### Set exercise
Lay out the lines of these records as a numbered list, skipping any blank lines. Leave the pictures out of your answer.

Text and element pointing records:
■ ■ ■
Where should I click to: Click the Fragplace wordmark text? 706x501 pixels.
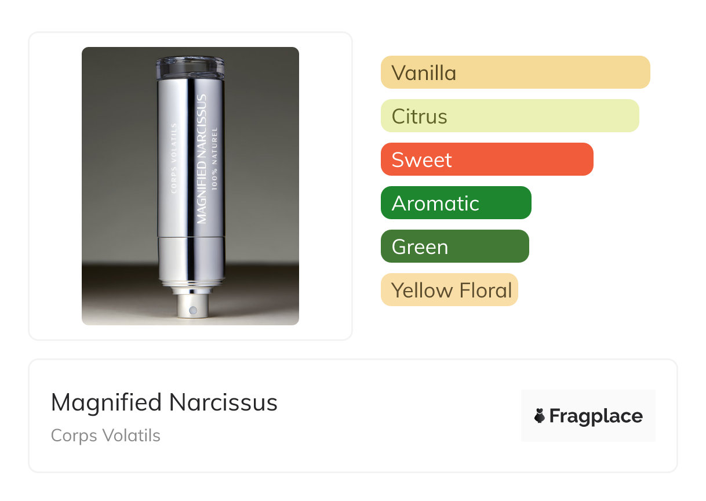click(x=596, y=416)
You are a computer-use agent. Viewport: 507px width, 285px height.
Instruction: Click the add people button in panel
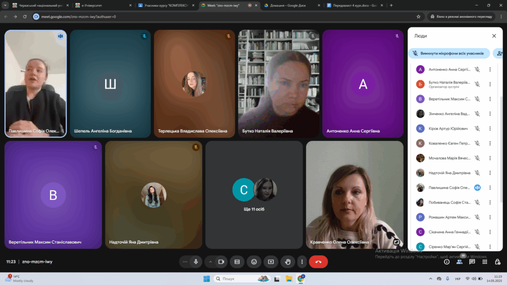[x=499, y=53]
■ ■ ■
### Task answer
1. Where should I click to: Click the Fragplace wordmark text? 706x501 pixels.
2. click(x=596, y=416)
3. You are a computer-use agent. Viewport: 507px width, 285px height.
4. Instruction: Click the add people button in panel
5. [x=499, y=53]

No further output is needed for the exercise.